Da Film blu a Sister, da L’Enfant al più recente Rabbit Hole, passando per La stanza del figlio e, perché no, dallo stesso 4 mesi, 3 settimane, 2 giorni, la tematica della genitorialità è stata affrontata e sviscerata in molti dei suoi aspetti più controversi – il dolore dell’assenza, l’incapacità di accettare il tremendo manifestarsi degli eventi, il peso della responsabilità, la disarmante incomunicabilità insita nel divario generazionale… – In Un padre, una figlia, premio per la migliore regia al Festival di Cannes 2016, Cristian Mungiu non si discosta da questa impostazione, e tuttavia aggiunge un ingrediente fondamentale che contribuisce a dare ampio respiro a un argomento spesso abusato e francamente un po’ logoro.

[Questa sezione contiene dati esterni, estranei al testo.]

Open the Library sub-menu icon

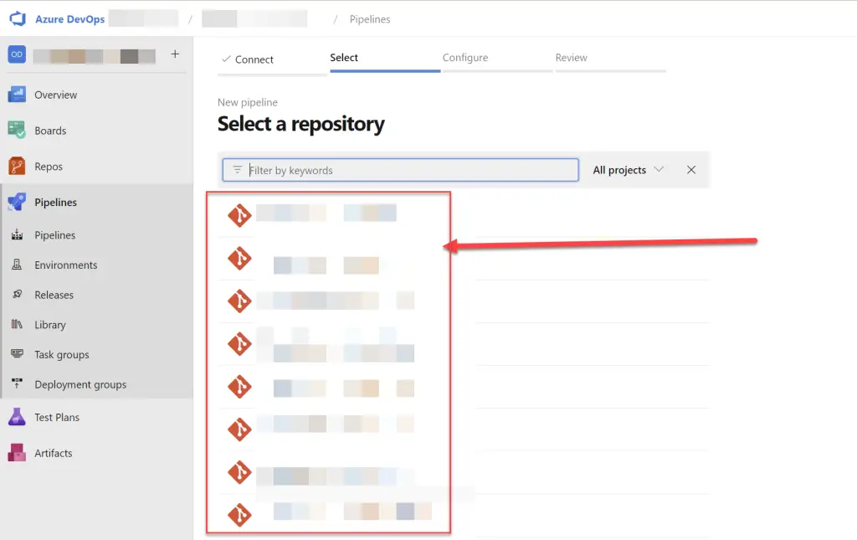(17, 325)
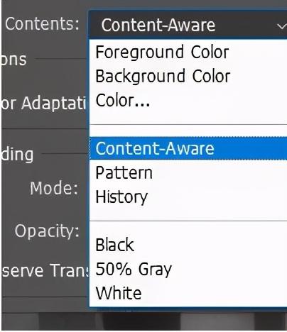Viewport: 287px width, 332px height.
Task: Choose Foreground Color from the list
Action: coord(188,52)
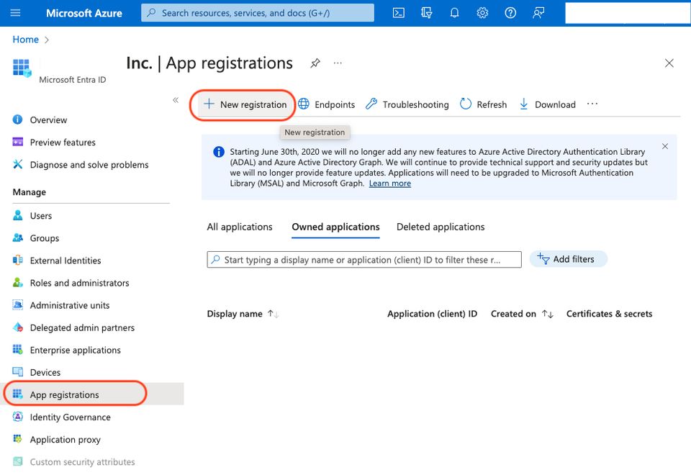This screenshot has height=475, width=691.
Task: Click the New registration button
Action: pos(245,104)
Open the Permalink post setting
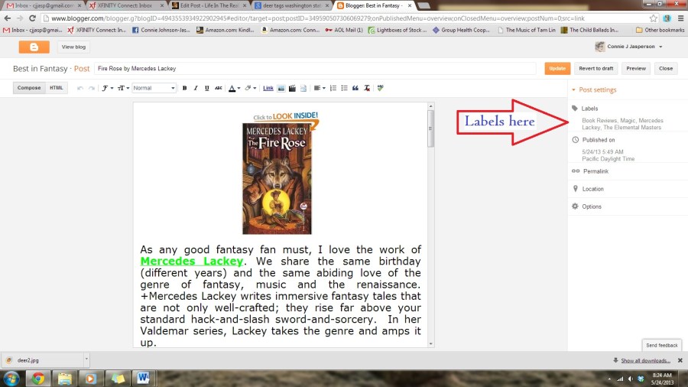The height and width of the screenshot is (387, 688). tap(595, 171)
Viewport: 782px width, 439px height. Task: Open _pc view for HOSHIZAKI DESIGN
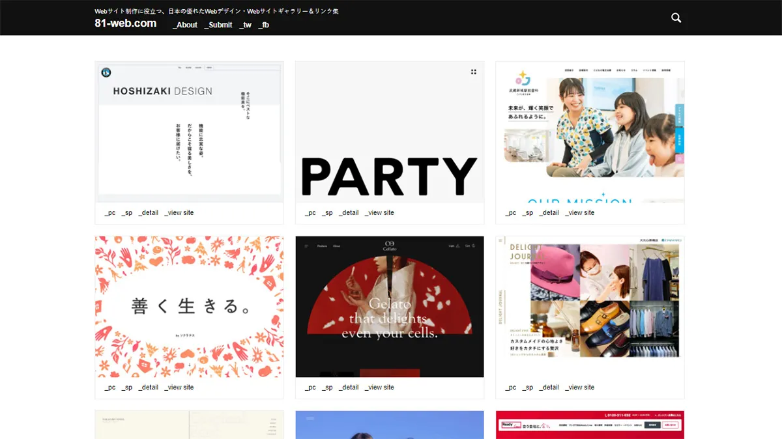coord(109,212)
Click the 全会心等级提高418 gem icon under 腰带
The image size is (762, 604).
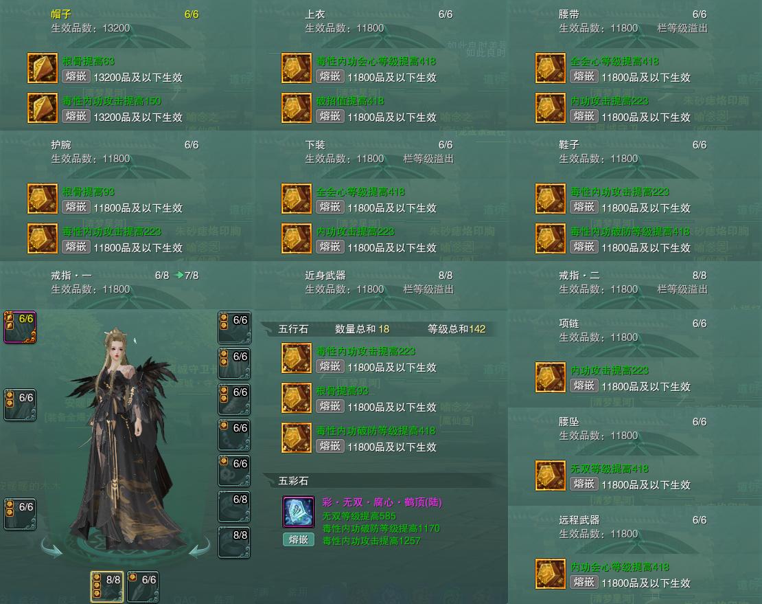pos(550,68)
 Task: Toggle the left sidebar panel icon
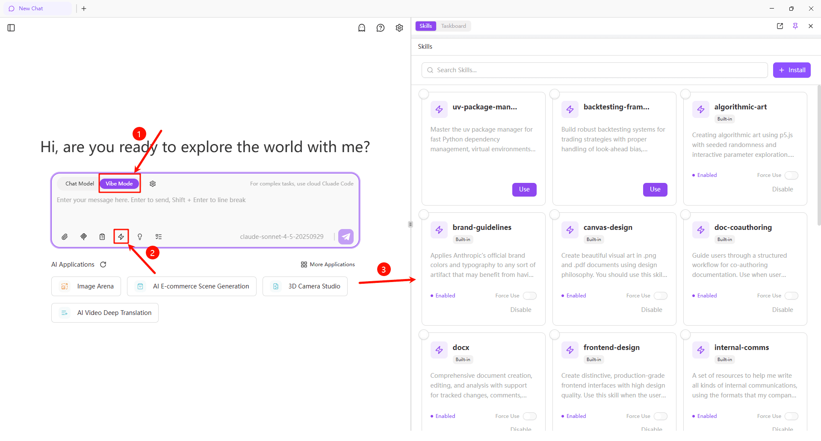12,28
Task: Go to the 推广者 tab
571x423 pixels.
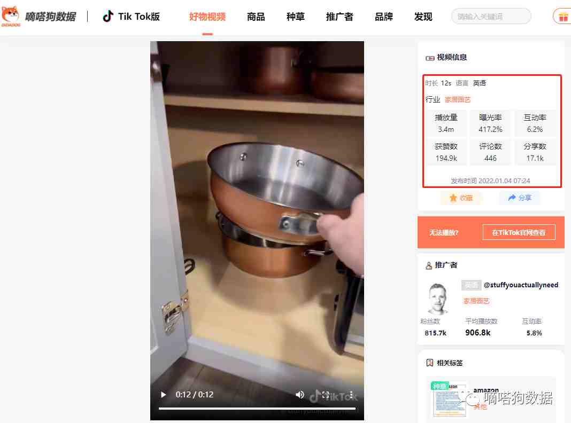Action: coord(339,17)
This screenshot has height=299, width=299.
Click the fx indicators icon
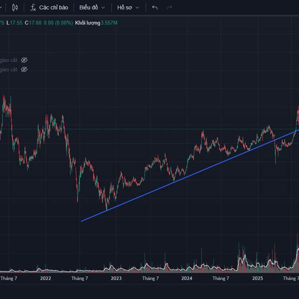click(x=33, y=7)
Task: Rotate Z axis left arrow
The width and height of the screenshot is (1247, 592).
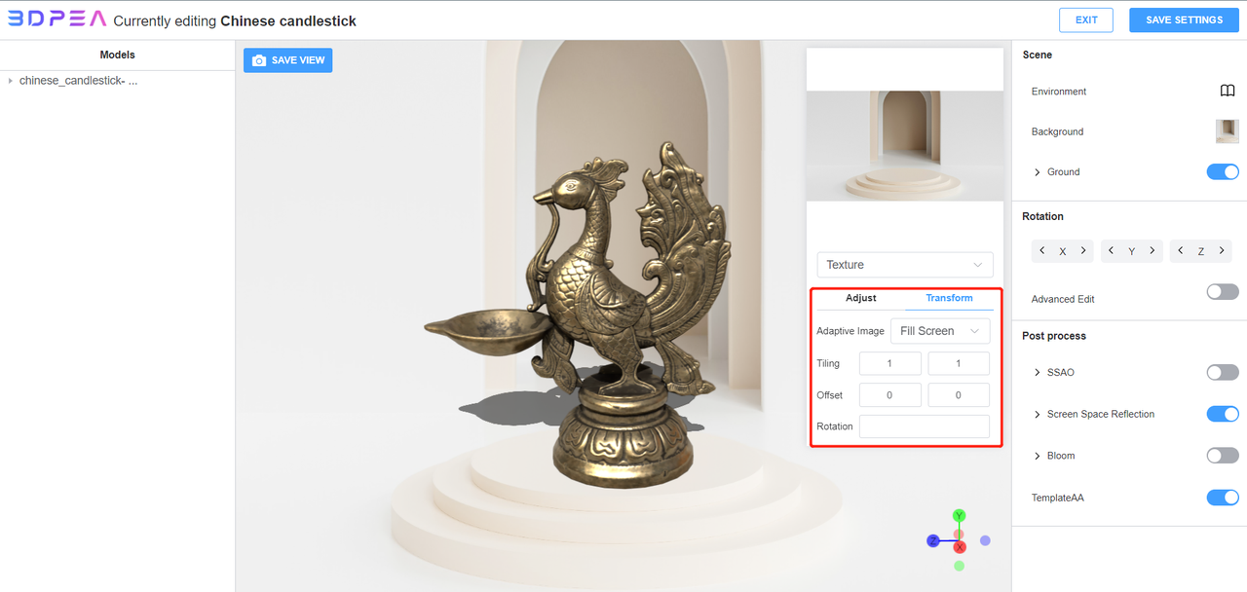Action: 1181,251
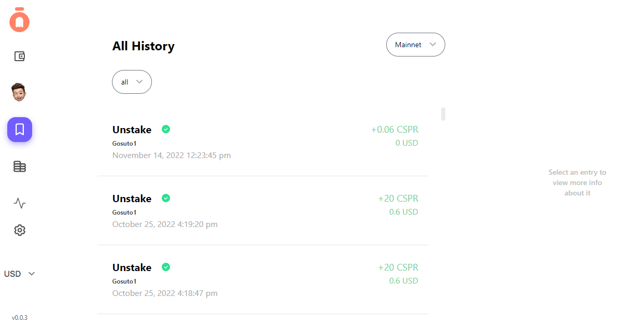Click the +0.06 CSPR amount

pos(394,130)
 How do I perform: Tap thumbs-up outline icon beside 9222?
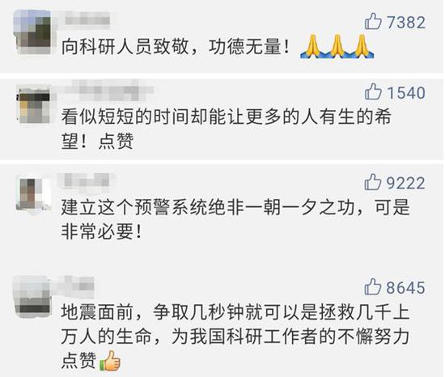373,182
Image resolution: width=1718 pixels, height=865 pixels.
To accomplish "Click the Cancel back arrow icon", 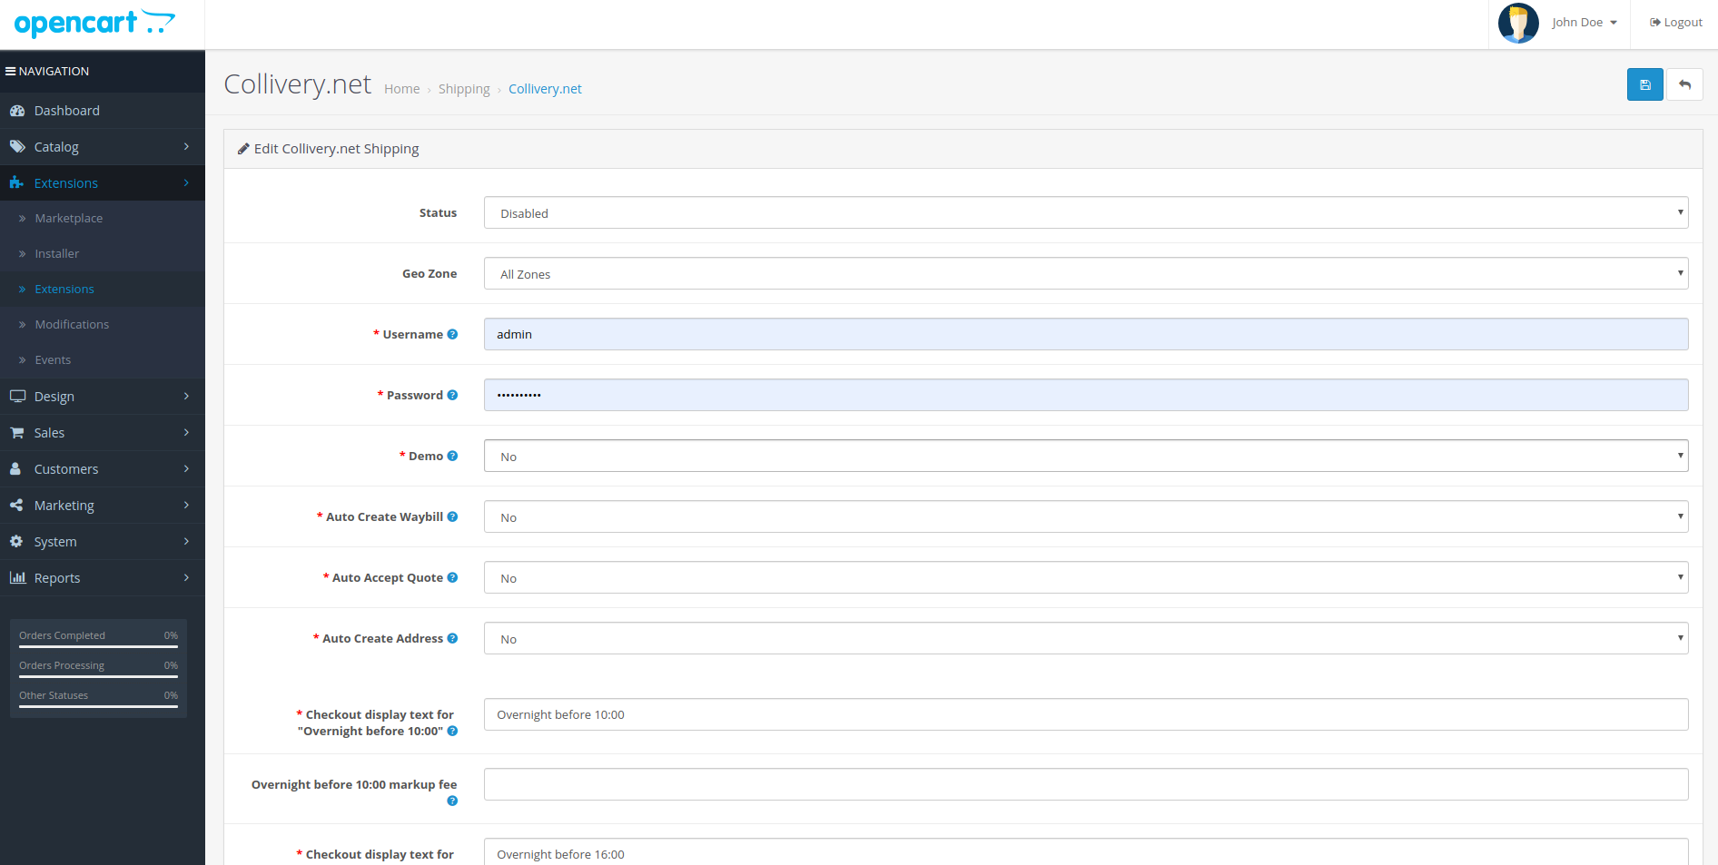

Con lo sguardo crudo e compassionevole che lo contraddistingue, il regista rumeno trasforma l’ordinarietà del rapporto interpersonale in un dramma morale, facendo immergere lo spettatore nello squallore pigro della vita di provincia, in cui gli odori stantii di umidità trasudanti dai mobili e dalle tappezzerie di second’ordine, gli olezzi di cibo riscaldato esalanti dai fornelli unti, i vapori di ossido di carbonio riversati dai tubi di scappamento, il disordine di intonaci e laterizi sparsi sui marciapiedi polverosi, sembrano riflettersi nell’emotività anestetizzata delle relazioni umane, restituendo uno spaccato di conturbante disincanto e desolazione. In questa atmosfera pesante, la vita dell’individuo si riduce a un’ostinata, pianificata ricerca della felicità altrui, la cui realizzazione appare continuamente disturbata da fastidiose vibrazioni di smartphone in modalità silenziosa, che distolgono l’individuo dalle proprie priorità, quasi a ricordargli la condizione di piccolo ingranaggio inserito in un vasto meccanismo di reciproche dipendenze. Avvisi di chiamata che talvolta destano dal torpore quotidiano con la violenza di un sasso scagliato sul parabrezza di un’auto o contro il vetro di una finestra ridestando l’uomo dal proprio sogno prometeico. Ed è qui che la maestria di Mungiu raggiunge il suo apice: i vincoli ai quali l’essere umano è sottoposto non sono semplicemente il risultato di un’imposizione esterna o dall’alto, ma sono il più delle volte l’esito di quelle stesse strategie adottate per conseguirne l’emancipazione. Per truccare l’esame di Eliza, infatti, Romeo è costretto a costruire nuove reti clientelari, nuovi legami, nuovi assoggettamenti, ingarbugliando ulteriormente il sistema di mutui favori che intossica il vivere sociale.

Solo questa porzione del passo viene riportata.